You need -1 8 oz block of Cheddar cheese, finely shredded- You want a block and shred it yourself, pre-shredded cheese has a starch on the outside to prevent clumping. -2 Tablespoons unsalted butter -3 cloves of Minced Garlic -About 1/4 to 1/2 a white onion diced -3 Tablespoons all purpose flour -2 Cups Heavy Cream -3 Tablespoons Sambal Oelek- You can find this at an Asian grocery store or probably even in the Asian section of the local grocery store. It's good stuff and worth having in your pantry beyond this recipe. -1 Tablespoon Hot Sauce, I've been using Crystal -1 small can of diced Green Chilies and/or Jalapenos. Jalapenos if you want to be hotter. -(optional) 1/2 TSP of Sodium Citrate dissolved in a bit of water or beer- This is the biggest thing I'm working on when I say work in progress because this sauce doesn't hold as well when reheated and I feel like this will help, but still working on how much and right time to add. You can get this stuff on Amazon and it helps the cheese emulsify and be even creamier, though this recipe is already quite creamy with the bechamel base so I wouldn't say it's necessary. I don't think this is a necessary kitchen ingredient but it's fun to have around, you can make nearly any cheese into an American cheese basically
Steps 1. Melt the butter in a large saucepan on medium high, then throw in the onion and let that cook for about 60 seconds. Then throw in the garlic and then coat with the flour.

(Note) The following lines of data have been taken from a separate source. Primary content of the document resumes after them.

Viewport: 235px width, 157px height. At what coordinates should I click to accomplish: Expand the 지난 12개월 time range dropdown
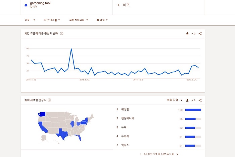click(x=52, y=20)
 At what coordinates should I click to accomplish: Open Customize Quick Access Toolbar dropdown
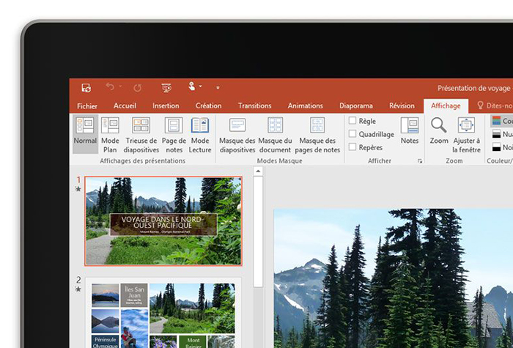point(218,87)
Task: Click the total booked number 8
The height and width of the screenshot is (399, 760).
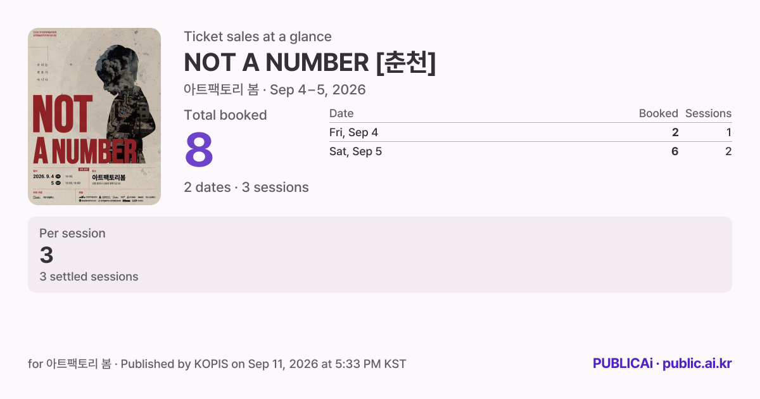Action: click(199, 149)
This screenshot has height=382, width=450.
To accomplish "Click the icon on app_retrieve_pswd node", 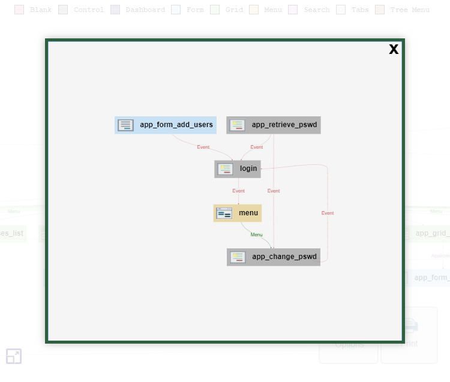I will (x=238, y=125).

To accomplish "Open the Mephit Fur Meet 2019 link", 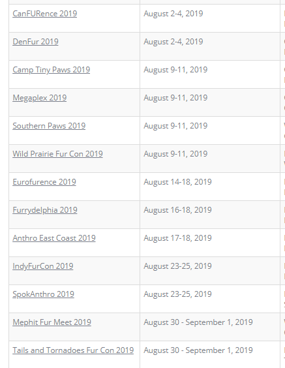I will pos(52,322).
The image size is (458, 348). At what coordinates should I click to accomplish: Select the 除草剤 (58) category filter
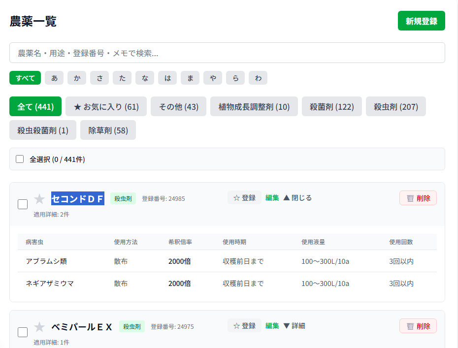click(x=108, y=130)
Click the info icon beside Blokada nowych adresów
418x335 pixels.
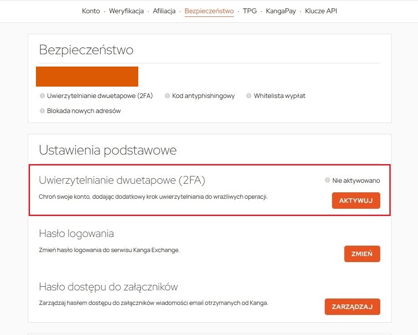(43, 111)
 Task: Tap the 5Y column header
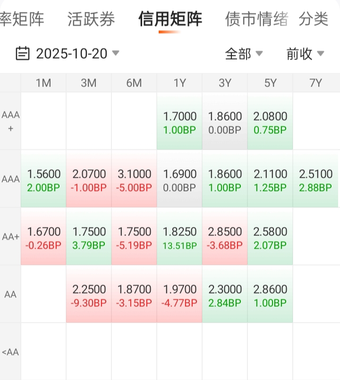pos(270,83)
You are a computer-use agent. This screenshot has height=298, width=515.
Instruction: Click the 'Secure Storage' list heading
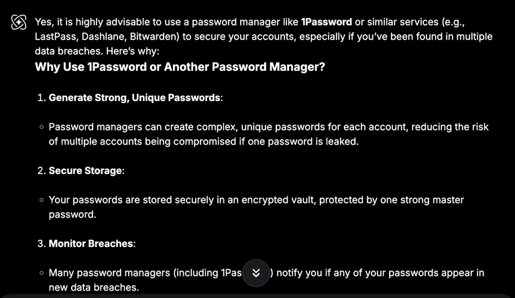(x=87, y=171)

Cook stirring for about three minutes until it smells a bit fragrant and the flour is coating everything. 2. Slowly whisk in your heavy cream and bring it to a simmer. 3. Add sambal, hot sauce, and your chilies or jalapenos (I usually do about half one of those tiny cans but up to you on spice level) and let it simmer over low heat for about 5 minutes. 4. Slowly start whisking in the cheese a little at a time. Partway through pour part of your sodium citrate water in if you are using that and whisk that in, then put the rest in once you've put in all the cheese. 5. Once it's all combined, salt and pepper to taste. At this point you can also add more Sambal, Hot Sauce, or peppers if you wish if it's not quite spicy to your liking.
I typically use this recipe with nachos, and when I do that I save some of the shredded cheese to top the nachos, but if you are using it to make a dip you can probably just use all the cheese. Def room for experimentation with what type of cheese you use.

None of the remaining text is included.